Dexter surprises everyone by showing up at the estate uninvited. He has cooked up a plan to sneak in two Spy magazine reporters, the writer Mike Connor (James Stewart) and his longtime suffering girlfriend and photographer Liz Imbrie (Hussey), to snoop on the socialite wedding party of the year and do a magazine spread on the event. Dexter shows up on Tracy’s doorsteps with the two reporters and introduces them as friends of the family but when Tracy, affectionately called Red by her ex, sniffs out the truth, Dexter uses blackmail to convince her that it’s best for the family to go along with this ruse. The magazine’s sleazy publisher Sidney Kidd is planning to run a story about her father with a New York dancer, but has agreed to kill the story if his reporters can cover the wedding.

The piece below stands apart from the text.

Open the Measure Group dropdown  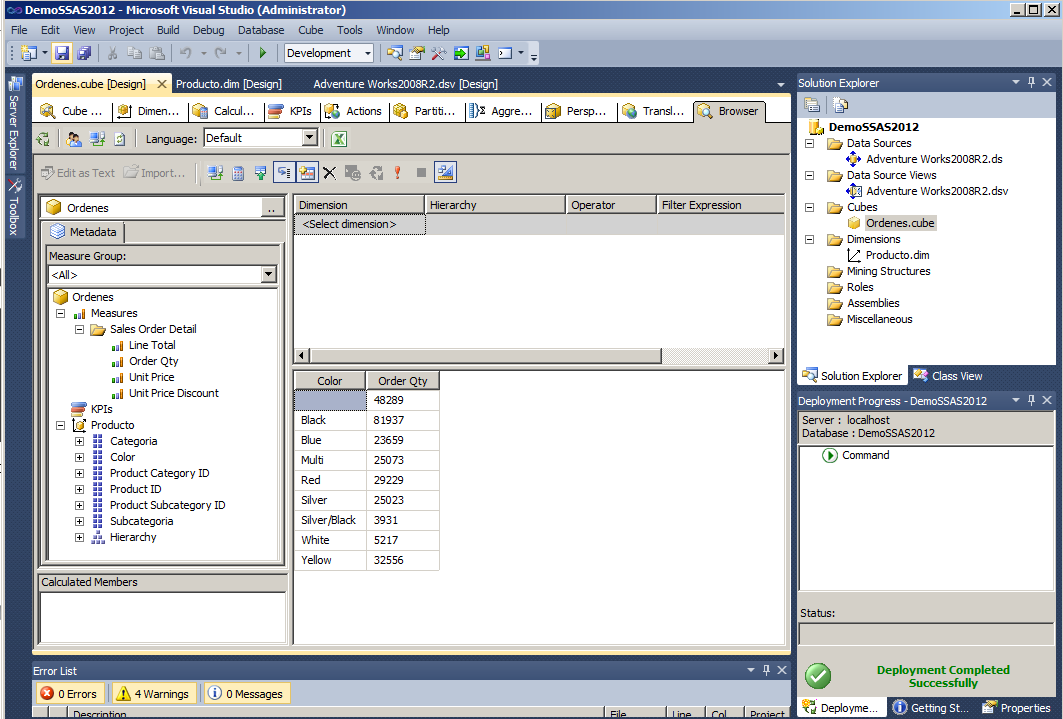pos(268,275)
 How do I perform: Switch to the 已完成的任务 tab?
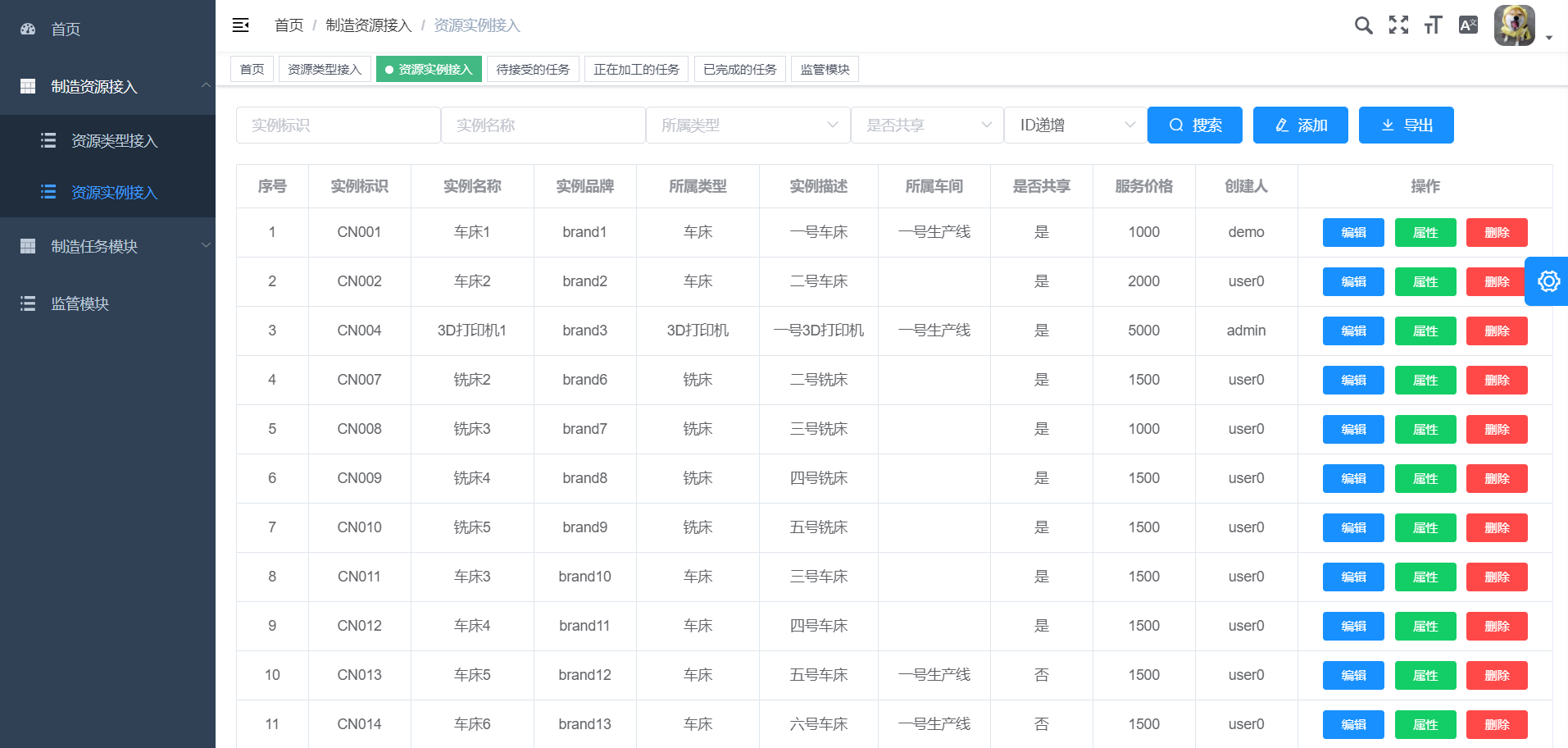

The other surprise is when Seth shows up uninvited, after girl-groping Uncle Willie (Young) has been presented to the reporters as Seth. Though there’s no surprise about the conclusion, as Cary and Kate reunite and the upstart is given the boot for being so lacking in how the upper class do things.

The situation is setup magnificently for all the farcical comedy to follow, as Cukor does an excellent job by drawing it out through perfectly timed scenes, witty dialogue and getting the most from his talented cast in understated performances–James Stewart won a Best Actor Oscar. It surprisingly outdid even its stage production, even its somewhat ambivalent position on the rich added to the tension. Though I had some trouble with a later scene where the moral preaching Hepburn character gets her comeuppance by becoming drunk and cheating on her fiance with the reporter, which is the same kind of behavior she castigated her cheating father and her alcoholic ex-hubby for. Her declarations had a phony ring to it, as it seems dated as far as its sexist attitudes on moral issues. It rubbed me the wrong way when it implied that the woman should know her place and that if her man should stray it’s up to her to know how to handle it delicately. The times have changed so much, that these scenes do not look the same to a modern audience. Though it was a sophisticated and very funny film and I have no reason to think otherwise, I still have some reservations about its smug attitude in bending over backwards to worship at the feet of the rich despite a few mild jabs at their eccentricities and foibles. That I perceived the Cary Grant character as being too smug and not worthy of all the adoration he received for being the winner of the prize catch, made me think twice about the film and its questionable moral values.